Du klopfst nicht. Bei offenen Türen trittst du ein. Ich bin Gastfreund und habe dir ein Festmahl bereitet. Du dagegen ziehst dir nicht mal die Schuhe aus, obwohl ich frisch gewischt hatte. Kannst du nicht wissen, klar, aber fragen könntest du. Stattdessen isst du mir das Beste weg und reibst dir danach den vollen Bauch. Dann sitzt du mit Dreck am Stecken auf meiner Couch. Du machst dich breit und ich erkenne dich

– irgendwie nicht wieder.

Ich erkenne, dass du vielleicht doch anders bist als die Person, mit der ich immer prahle.

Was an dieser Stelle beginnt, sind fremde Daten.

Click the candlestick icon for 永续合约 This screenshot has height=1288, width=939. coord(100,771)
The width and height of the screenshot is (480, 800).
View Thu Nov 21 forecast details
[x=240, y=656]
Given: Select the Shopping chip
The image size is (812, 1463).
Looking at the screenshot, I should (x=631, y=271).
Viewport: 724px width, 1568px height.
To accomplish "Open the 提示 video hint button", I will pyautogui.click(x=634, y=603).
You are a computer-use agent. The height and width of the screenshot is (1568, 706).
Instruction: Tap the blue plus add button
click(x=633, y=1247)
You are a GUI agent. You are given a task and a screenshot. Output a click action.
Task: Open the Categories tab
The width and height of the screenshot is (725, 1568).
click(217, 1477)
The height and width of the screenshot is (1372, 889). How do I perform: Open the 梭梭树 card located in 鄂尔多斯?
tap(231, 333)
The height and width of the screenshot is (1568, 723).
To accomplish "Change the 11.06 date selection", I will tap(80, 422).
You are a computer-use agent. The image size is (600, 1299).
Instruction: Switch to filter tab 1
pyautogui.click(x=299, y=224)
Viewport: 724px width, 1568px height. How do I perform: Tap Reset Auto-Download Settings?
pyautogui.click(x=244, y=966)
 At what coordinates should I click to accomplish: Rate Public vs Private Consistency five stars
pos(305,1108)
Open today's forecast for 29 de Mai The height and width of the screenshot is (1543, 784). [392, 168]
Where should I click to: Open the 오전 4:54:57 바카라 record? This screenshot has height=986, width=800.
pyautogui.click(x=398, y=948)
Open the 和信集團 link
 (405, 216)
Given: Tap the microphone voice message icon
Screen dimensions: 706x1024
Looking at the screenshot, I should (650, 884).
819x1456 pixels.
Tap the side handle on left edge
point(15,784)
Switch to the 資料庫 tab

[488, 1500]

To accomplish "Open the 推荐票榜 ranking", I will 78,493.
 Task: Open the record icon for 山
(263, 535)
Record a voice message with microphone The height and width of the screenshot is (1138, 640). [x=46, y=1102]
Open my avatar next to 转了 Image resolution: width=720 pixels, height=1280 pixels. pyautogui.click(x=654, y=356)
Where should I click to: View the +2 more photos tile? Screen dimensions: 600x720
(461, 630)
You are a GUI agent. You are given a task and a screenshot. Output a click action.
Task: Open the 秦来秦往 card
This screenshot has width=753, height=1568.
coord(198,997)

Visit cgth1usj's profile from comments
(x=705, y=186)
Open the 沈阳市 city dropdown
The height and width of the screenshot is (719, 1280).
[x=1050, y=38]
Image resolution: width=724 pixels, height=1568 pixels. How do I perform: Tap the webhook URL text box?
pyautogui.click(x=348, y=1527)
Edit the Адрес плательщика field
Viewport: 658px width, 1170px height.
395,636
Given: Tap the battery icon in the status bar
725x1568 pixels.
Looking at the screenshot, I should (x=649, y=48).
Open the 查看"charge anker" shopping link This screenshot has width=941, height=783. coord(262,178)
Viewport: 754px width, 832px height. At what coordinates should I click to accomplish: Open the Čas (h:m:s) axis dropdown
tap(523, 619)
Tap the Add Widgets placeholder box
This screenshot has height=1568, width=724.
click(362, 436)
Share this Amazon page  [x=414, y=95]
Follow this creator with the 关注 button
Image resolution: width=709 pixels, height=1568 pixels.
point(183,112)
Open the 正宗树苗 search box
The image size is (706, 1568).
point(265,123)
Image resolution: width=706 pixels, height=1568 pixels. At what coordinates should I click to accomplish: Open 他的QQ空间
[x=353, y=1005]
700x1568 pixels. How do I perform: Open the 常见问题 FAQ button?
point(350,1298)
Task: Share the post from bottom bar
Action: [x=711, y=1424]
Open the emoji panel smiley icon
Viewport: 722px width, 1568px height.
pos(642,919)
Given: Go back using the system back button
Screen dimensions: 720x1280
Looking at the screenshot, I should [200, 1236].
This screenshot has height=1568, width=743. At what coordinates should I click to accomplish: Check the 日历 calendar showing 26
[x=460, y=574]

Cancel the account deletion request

Der Mensch, für den ich dich halten wollte, ist gestorben oder nie geboren.

Wie bizarr, wenn Illusion und Wirklichkeit so verschwimmen, dass das Offensichtliche nicht mehr zu fassen scheint.

Der Schreck und die plötzliche Ahnung, dass alles ganz anders ist als angenommen, halten mich fest, wie ich so dasitze. So sitzen wir die Zeit satt ab. Sonst gibt es nichts zu sagen. Zu begreifen, lässt mich schwitzen. Im glühenden Raum bleibst du ungerührt, kalt. Nicht mal die Couch knarrt, um unser Schweigen zu durchbrechen. Endloses Abwarten, bis ich fast verglühe. Zu lange hält diese schreiende Stille an. Erst das Ächzen der Couch holt mich zurück, als du dich erhebst.

Sobald du weg bist, fege ich den Dreck auf, den du hinterlassen hast, beziehe ich deine Couch neu, damit es wieder meine sein kann. Selbst in Geschirr und Boden bist du nicht mehr zu lesen.

Fast wäre keine Spur von deinem Besuch mehr zu finden, könnte man nicht in meinen aufgekratzten Augen alles sehen. Der Gestank meines Schweißes steht im kalten Raum. Die Zeit hat ihren Rhythmus noch nicht wiedergefunden. Man merkt dich mir an.

Aufräumen beseitigt dich, aber nicht meinen Irrtum. Seit du da warst, blieb er hier.